CVE-2025-49447: 
WordPress vulnerability analysis and mitigation

CVE-2025-49447 is a critical security vulnerability affecting the FW Food Menu WordPress plugin versions up to 6.0.0. The vulnerability was discovered by LVT-tholv2k on April 25, 2025, and publicly disclosed on June 12, 2025. It is classified as an Unrestricted Upload of File with Dangerous Type (CWE-434) vulnerability (Wiz, Patchstack).

The vulnerability has received a Critical CVSS v3.1 base score of 10.0 with the vector string CVSS:3.1/AV:N/AC:L/PR:N/UI:N/S:C/C:H/I:H/A:H. This scoring indicates that the vulnerability can be exploited over the network, requires no privileges or user interaction, and has high impacts on confidentiality, integrity, and availability (Wiz, Patchstack).

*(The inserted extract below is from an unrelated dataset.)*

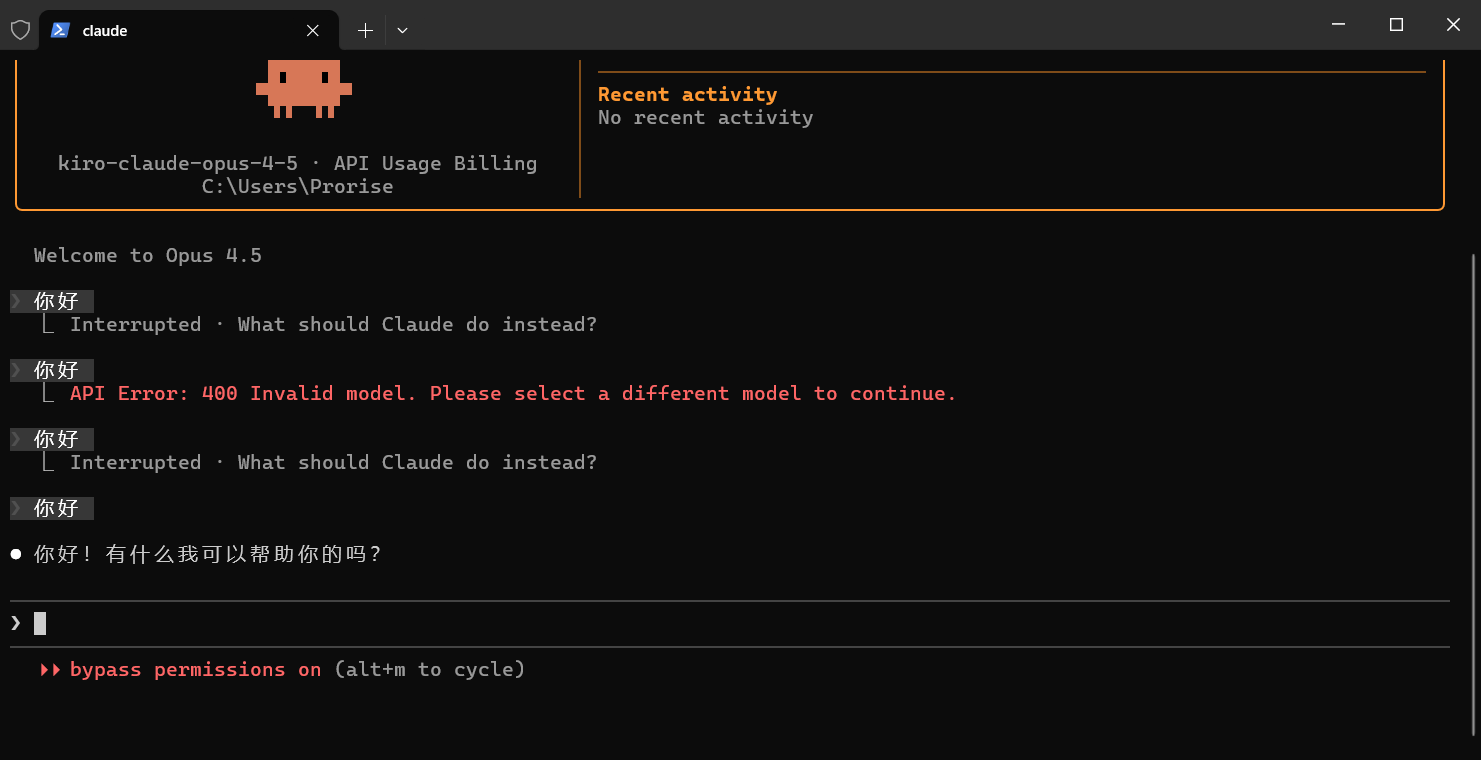Click the Recent activity heading
Image resolution: width=1481 pixels, height=760 pixels.
pos(687,94)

The vulnerability enables malicious actors to upload arbitrary files to the affected website, including potential backdoors that can be executed to gain further access to the website. Given its unauthenticated nature and critical severity rating, this vulnerability poses a significant risk and is expected to become mass exploited (Patchstack).

As of the disclosure, no official fix is available for this vulnerability. However, Patchstack has issued a virtual patch to mitigate the issue by blocking potential attacks until an official fix becomes available. Website administrators are advised to implement mitigation measures immediately (Patchstack).